Standard tiles not expired after edit

Opening a separate topic for this one:

I also don’t see the edit on tiles from server culebre (according to X-Tilerender response header):

https://tile.openstreetmap.org/19/282426/193722.png
https://tile.openstreetmap.org/19/282426/193722.png

The timestamp of the Piazza Venti Settembre (6059147) edit is 20:29:
2024-06-18T20:29:50Z
https://www.openstreetmap.org/api/0.6/way/6059147

But the tile on culebre was last rendered on 20:08 and the tile is not marked as expired:
Tile is clean.
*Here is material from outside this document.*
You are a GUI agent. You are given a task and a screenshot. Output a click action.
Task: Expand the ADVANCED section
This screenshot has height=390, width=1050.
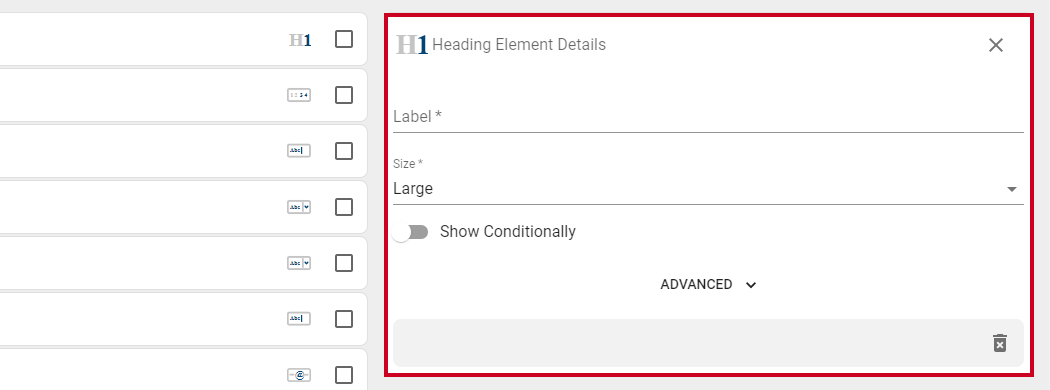708,285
Last rendered at Tue Jun 18 20:08:46 2024. Last accessed at Tue Jun 18 20:08:46 2024.
https://culebre.openstreetmap.org/19/282426/193722.png/status

1 Like

There are several replies to my post which you’d need to move here, suggesting not all servers present the same thing where inserting a VPN and looking elsewhere half the planet round does give a fresh tile. Mine is now set to only look at the US for the OSM.org site.

I think this is a specific issue of not expiring tiles, unrelated to busy servers and CDNs.
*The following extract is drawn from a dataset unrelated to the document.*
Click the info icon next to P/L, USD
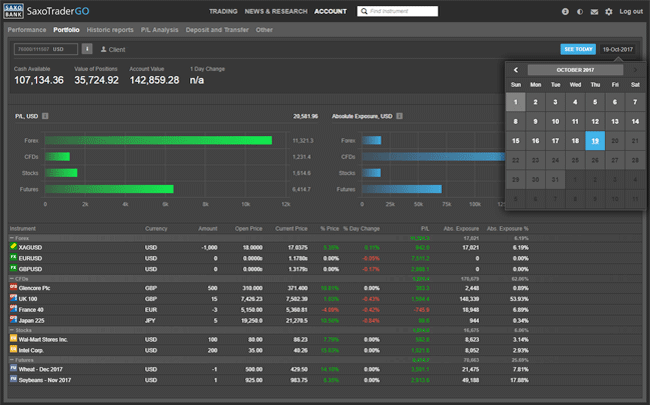 pyautogui.click(x=46, y=116)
Really it shouldn’t be - we have force expired all tiles generated before 20:45 UTC on 17th June on all render servers in order to ensure that any vandalised tiles are considered dirty.

This case is afterwards, on 18th June.

Edit:
… and it’s not about vandalism this time.

Well that is subject to the normal expiry which is triggered automatically by osm2pgsql.

My point is that for some reason expiry didn’t work in this case.

If you say so… Feel free to find the diff and feed it to osm2pgsql and see what it says.

I’ve seen previous cases where tiles were not expired: [1], [2], [3].

My theory was some kind of hickup due to OOMs after vandlism, but now with this case, maybe there is some other issue with osm2pgsql expiry?

Right now I’m just reporting my observations, maybe someone else can confirm.

maybe someone else can confirm

I found this thread after encountering the same problem, i’ve made two edits in the same area, 23 hours and 45 minutes ago. The newer one is not yet visible, the older one only from the right VPN exit nodes.

The outdated tiles come from nidhogg and culebre, i originally thought that this could be the result of a high load on the tile servers after the vandalism, but looking at Grafana this doesn’t seem to be the case. The only suspicious metric is the file system usage, which is >90% for these two servers and much lower for all others i checked.

Render servers look suspiciously calm to me, compared to last 7 days (but I also get a “NetworkError when attempting to fetch resource” message in Grafana).

Edit: permalinks

The Tile Rendering dashboard looks like rendering has been restarted and is catching up.

2 Likes

Looks like pretty darn asleep and then boom just before 18:00 (UTC?).

(There’s a German thread 'Vandalismus entdeckt?!" which in the later part discusses the same thing.)

I found a bug in the new expiry code that meant it wasn’t expiring correctly so I have fixed that and force dirtied everything before this evening which is why the queues are now full while it catches up.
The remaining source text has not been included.